# Start of PROVIDED DATA
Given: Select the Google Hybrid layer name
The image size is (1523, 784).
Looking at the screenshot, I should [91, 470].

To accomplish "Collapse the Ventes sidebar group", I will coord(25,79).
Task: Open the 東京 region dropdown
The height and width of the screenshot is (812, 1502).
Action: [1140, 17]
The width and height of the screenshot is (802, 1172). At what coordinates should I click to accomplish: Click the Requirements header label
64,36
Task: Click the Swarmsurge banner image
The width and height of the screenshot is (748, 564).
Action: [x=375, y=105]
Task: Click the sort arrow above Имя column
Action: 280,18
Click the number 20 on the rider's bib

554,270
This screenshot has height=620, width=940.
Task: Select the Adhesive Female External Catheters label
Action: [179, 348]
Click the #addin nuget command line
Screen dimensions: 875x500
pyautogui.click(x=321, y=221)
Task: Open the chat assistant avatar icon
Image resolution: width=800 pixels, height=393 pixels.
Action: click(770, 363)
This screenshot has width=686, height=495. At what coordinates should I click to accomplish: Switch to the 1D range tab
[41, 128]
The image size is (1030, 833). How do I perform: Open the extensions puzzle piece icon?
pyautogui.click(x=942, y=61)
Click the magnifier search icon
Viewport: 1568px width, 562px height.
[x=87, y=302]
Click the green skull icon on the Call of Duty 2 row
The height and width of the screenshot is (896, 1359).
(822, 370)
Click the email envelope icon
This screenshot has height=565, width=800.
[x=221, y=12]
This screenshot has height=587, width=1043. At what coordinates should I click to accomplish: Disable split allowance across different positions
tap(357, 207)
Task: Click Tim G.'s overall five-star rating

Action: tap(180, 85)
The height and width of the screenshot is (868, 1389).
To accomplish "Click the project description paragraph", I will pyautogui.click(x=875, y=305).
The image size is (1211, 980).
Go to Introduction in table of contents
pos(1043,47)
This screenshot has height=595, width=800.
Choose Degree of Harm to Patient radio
# End of PROVIDED DATA
Copy out the rows again, from the line that contains "Task: Click Tim G.'s overall five-star rating" through the end of the rows, with the requests included. Multiply every coordinate in the answers by 2.6 and round each one to a whole number, rounding halves up, and leave all other numbers unchanged.

Task: Click Tim G.'s overall five-star rating

Action: tap(468, 221)
The height and width of the screenshot is (868, 1389).
To accomplish "Click the project description paragraph", I will pyautogui.click(x=2275, y=793).
The image size is (1211, 980).
Go to Introduction in table of contents
pos(2712,122)
This screenshot has height=595, width=800.
Choose Degree of Harm to Patient radio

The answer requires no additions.